DESCRIPTION OF THE TASK:
The required result is a copy of each line below in which "width" appears.

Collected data

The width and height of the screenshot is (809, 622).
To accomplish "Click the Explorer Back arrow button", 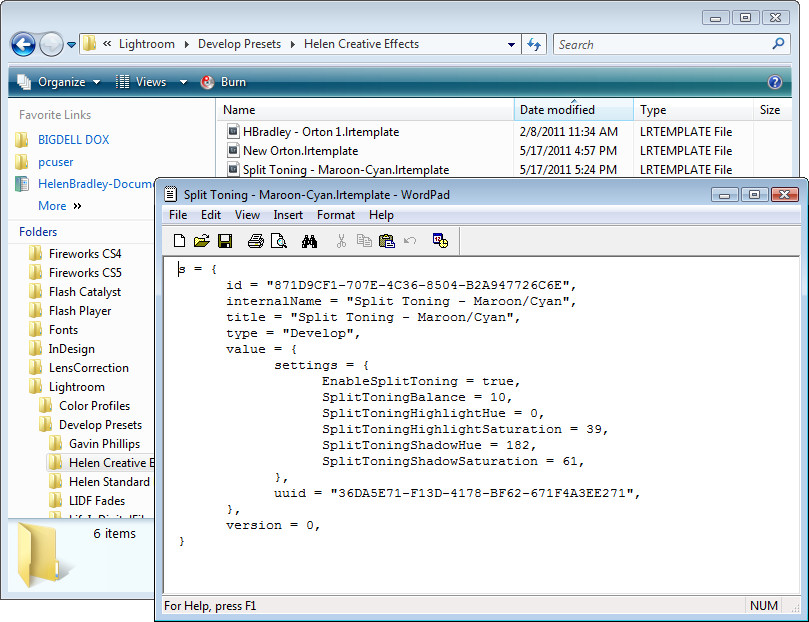I will pyautogui.click(x=23, y=44).
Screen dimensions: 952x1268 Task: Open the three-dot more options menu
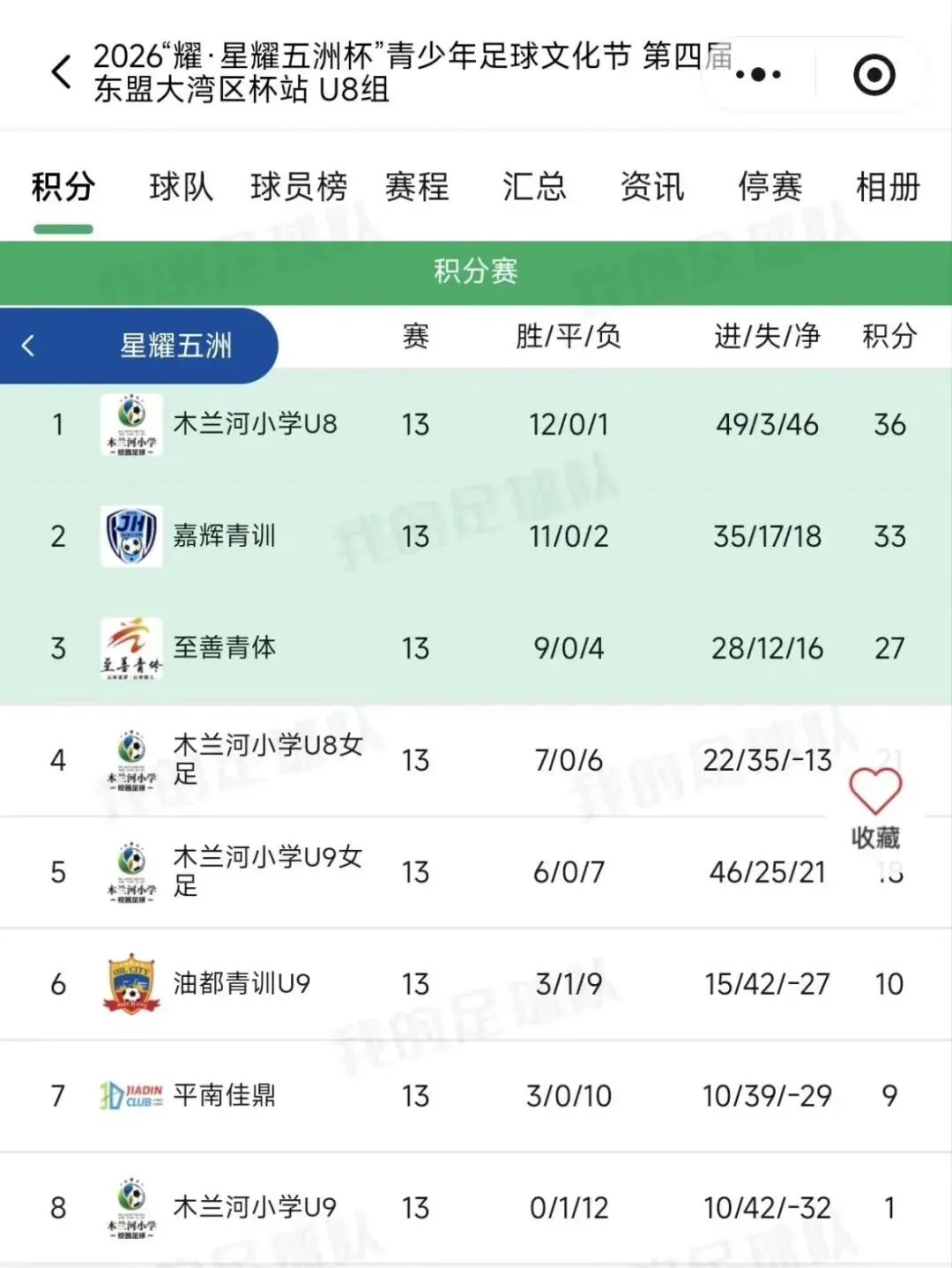(x=758, y=75)
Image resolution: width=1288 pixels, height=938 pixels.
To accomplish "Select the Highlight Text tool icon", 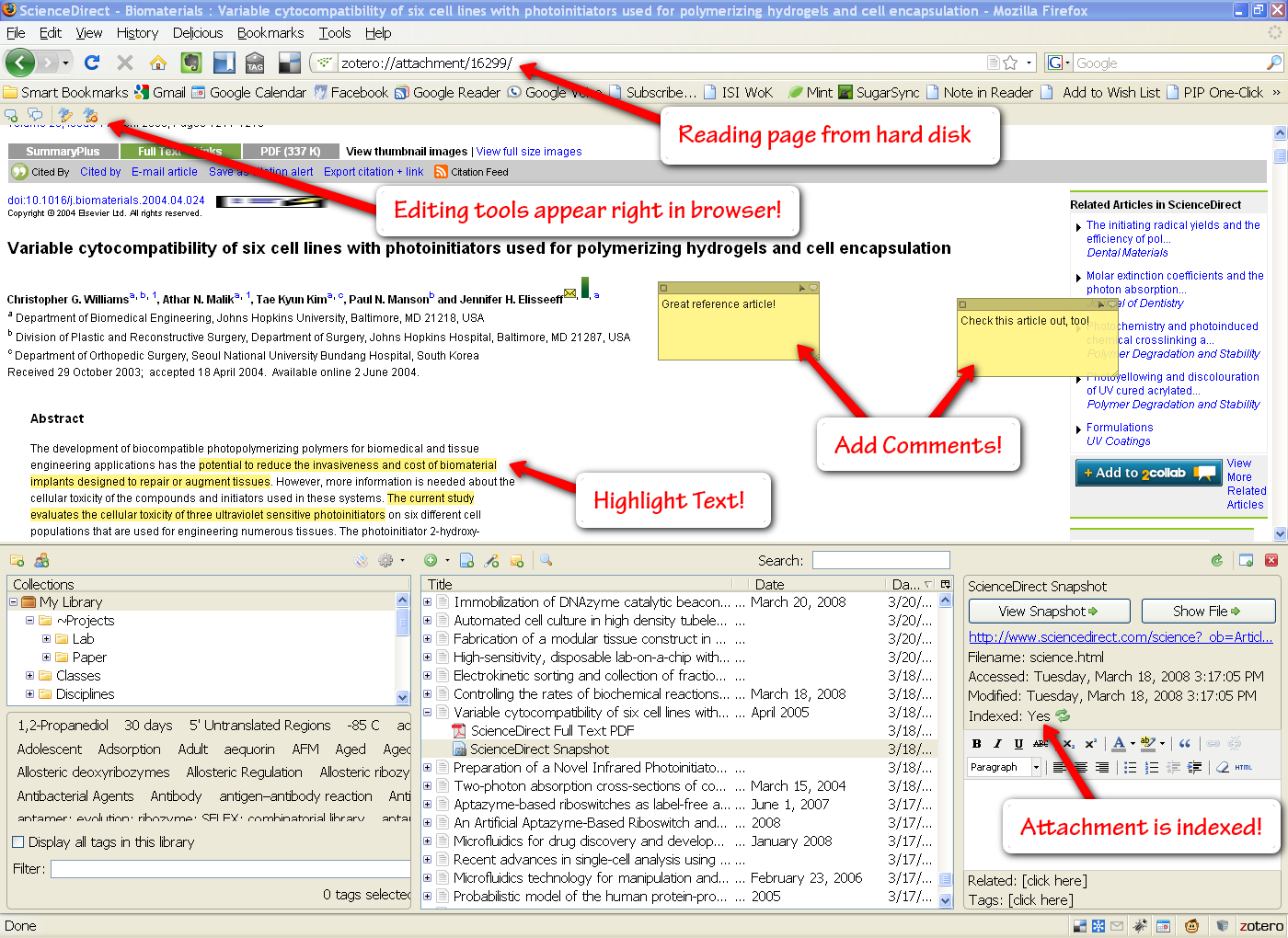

WRITTEN SOLUTION:
The width and height of the screenshot is (809, 622).
Image resolution: width=1288 pixels, height=938 pixels.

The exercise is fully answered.